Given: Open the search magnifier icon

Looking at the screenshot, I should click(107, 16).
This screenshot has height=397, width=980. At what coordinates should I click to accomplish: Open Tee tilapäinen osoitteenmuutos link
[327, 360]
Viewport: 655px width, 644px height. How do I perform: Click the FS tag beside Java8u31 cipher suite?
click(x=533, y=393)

• Exercise prompt:
Your task is to repeat each line of the material exactly.

• Response to this exercise:
Given: Open the search magnifier icon

Looking at the screenshot, I should click(107, 16).
This screenshot has height=397, width=980. At what coordinates should I click to accomplish: Open Tee tilapäinen osoitteenmuutos link
[327, 360]
Viewport: 655px width, 644px height. How do I perform: Click the FS tag beside Java8u31 cipher suite?
click(x=533, y=393)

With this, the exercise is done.